Il faut dire qu’il n’est pas neutre ce Samuel. Son charisme fait la différence. Et l’acteur qui l’incarne, Harris Dickinson (vu dans Sans filtre, la palme d’or d’il y a quelques années) donne tout à son personnage. On le sent jubiler de jouer ce minot au charme dévastateur prêt à tout balayer sur son passage. Mais il est bien plus subtile que ça, et c’est là tout l’intérêt de ce personnage qui est habité et traversé par tout un tas d’états. On le perçoit au fur et à mesure que la relation entre eux s’installe tour à tour dominant, paternaliste « vous aimez que l’on vous dise ce que vous devez faire » / « mets toi à quatre pattes » ; ou encore délicat, sensible et manquant de confiance et d’affection « veux tu me psychanaliser ? » / « serre moi fort »… On ne sait jamais vraiment sur quel pied danser avec lui. Une chose est sure : il aime jouer. Et va embarquer Romy – incarnée de façon incandescente et toute en nuances, par une Nicole Kidman à son apogée.
C’est justement sur cette dualité, cette pluralité même des sentiments et des traits de caractères que se joue tout le film. Cette pluralité ne créé jamais d’amalgame mais, au contraire, donne du contraste et de la substance à un film qui aurait pu être très binaire s’il n’avait pas exploré tous ces territoires.
Car si Babygirl véhicule bien un message, c’est qu’il est réducteur de s’arrêter aux apparences. Nous sommes tellement plus que l’image que nous véhiculons et qui n’est qu’une représentation biaisée et normée que la société nous impose.
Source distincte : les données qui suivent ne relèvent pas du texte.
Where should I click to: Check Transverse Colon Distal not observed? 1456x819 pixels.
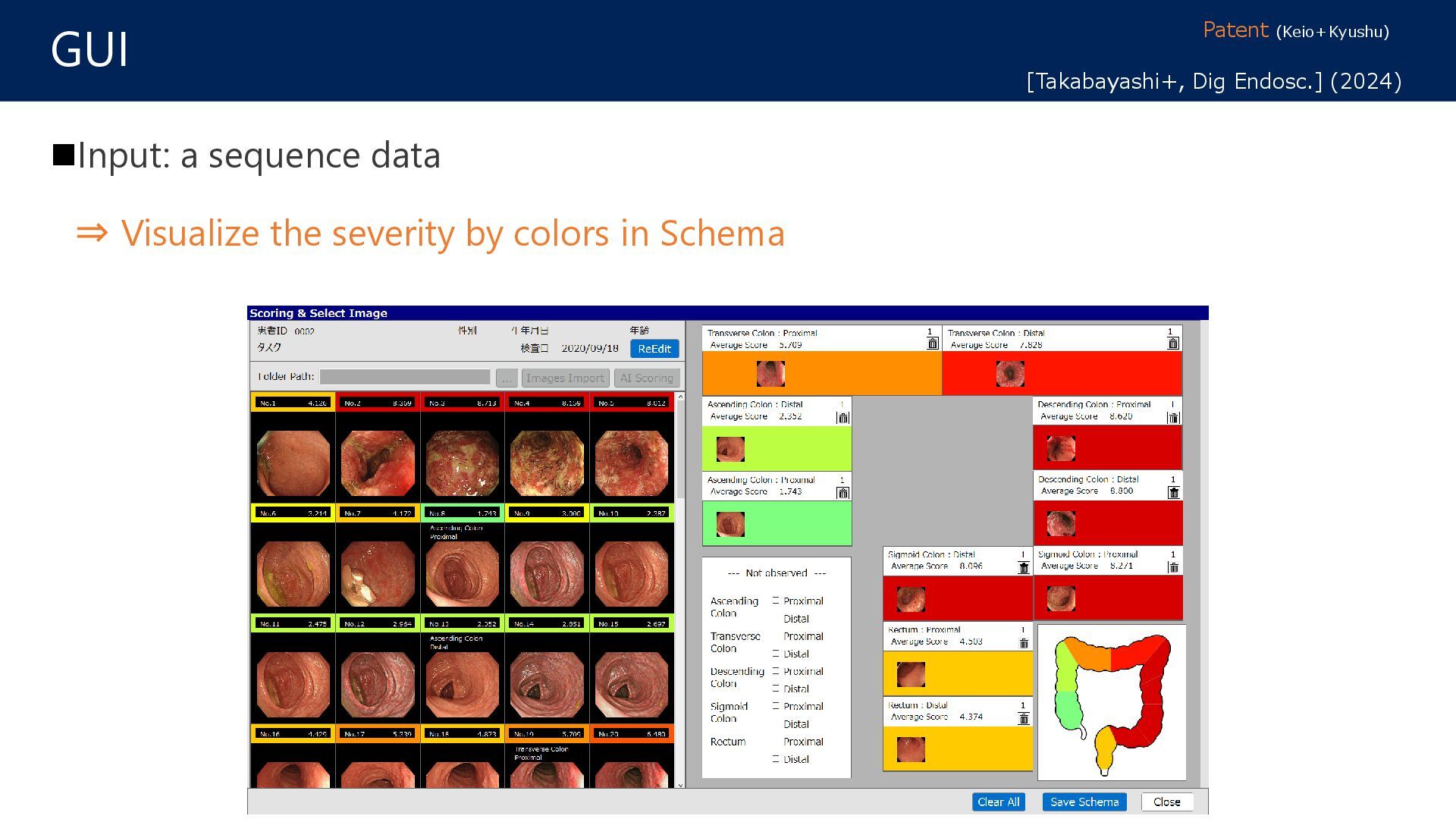point(776,654)
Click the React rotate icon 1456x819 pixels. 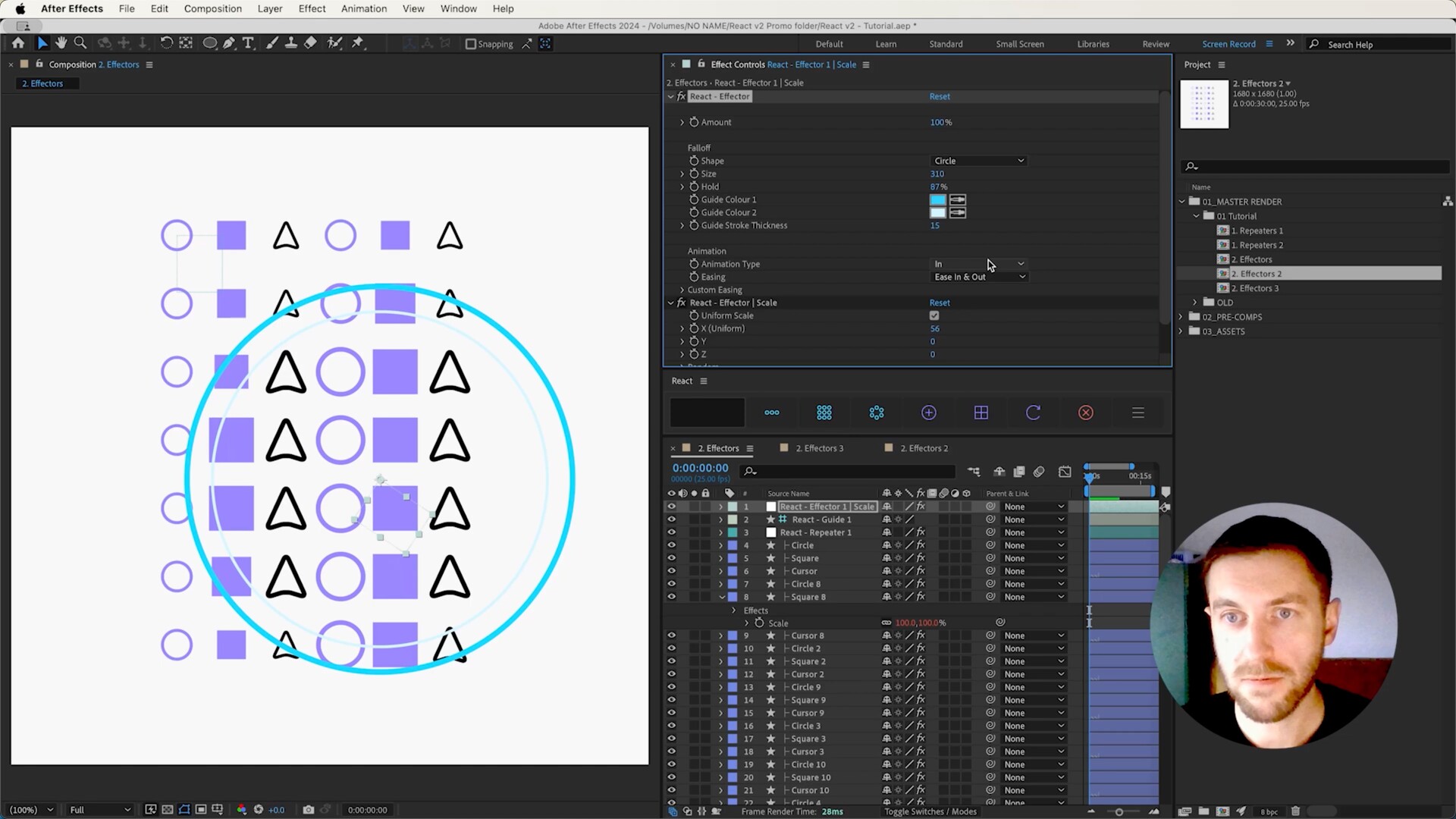[1033, 413]
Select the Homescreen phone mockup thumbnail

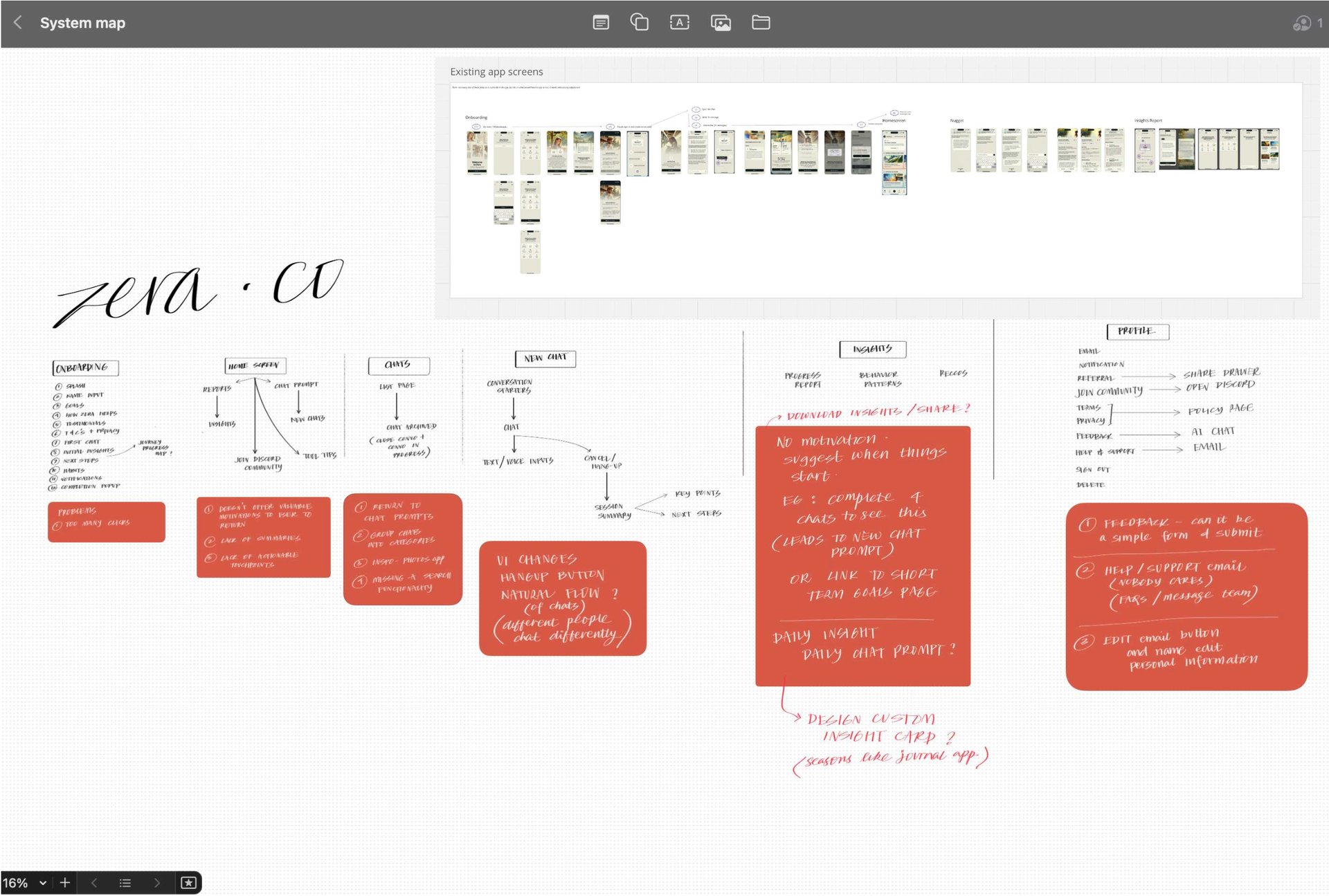(x=894, y=162)
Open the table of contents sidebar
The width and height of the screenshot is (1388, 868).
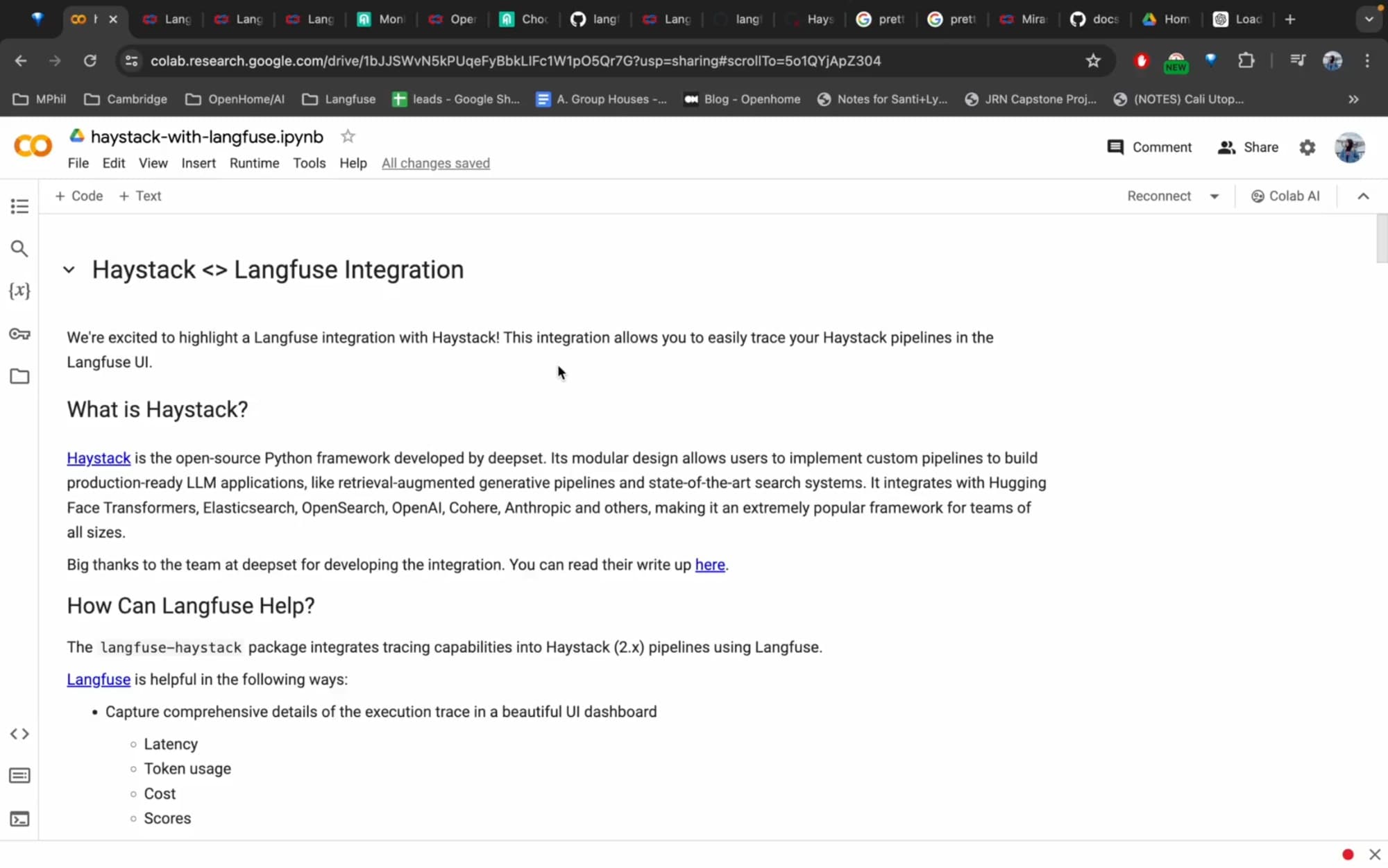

Cette femme tout en contrôle est en fait une boule d’insécurités et de frustrations tant elle tente de maitriser son, ses désirs. Or, si le cadre est indispensable, tout le jeu de la vie est justement de trouver l’équilibre qui nous convient entre maitrise et explosion de ces désirs, de ces envies… Jamais je n’ai vu aussi bien porté à l’écran la preuve que le contrôle n’est en rien une aide au pouvoir et à la réussite. Bien au contraire. Il suffit d’une micro faille pour que les coutures sautent.
Vous l’aurez compris, tout dans ce film – qui frôle véritablement la perfection – tend à nous dire l’importance majeure de la nuance.
Dans cette société qui nous ordonne d’être normé, en phase, au sommet, ce film vient nous redire qu’il nous incombe à chacun de trouver notre norme, notre vérité, notre équilibre personnel. A l’heure où la sphère privée tombe de plus en plus dans le domaine public (réseaux sociaux obligent), il semble plus important que jamais d’être au clair avec notre intimité pour justement la vivre en toute liberté, à l’abris des regards envieux et / ou jugeants. Ne serait-ce pas là justement que se jouerait notre liberté ?
Restent une mise en scène légère ; d’une excellente maitrise, une BO endiablée, un duo d’acteurs charismatiques et une ambiance feutrée et sexy qui nous donne ce sentiment de vertige tout en restant toujours bien en place. Rien n’est jamais glauque ou risible. La maitrise est totale. Cette scène de soirée techno a fini de me prouver à quel point ce film est exactement le film que j’attendais et espérais.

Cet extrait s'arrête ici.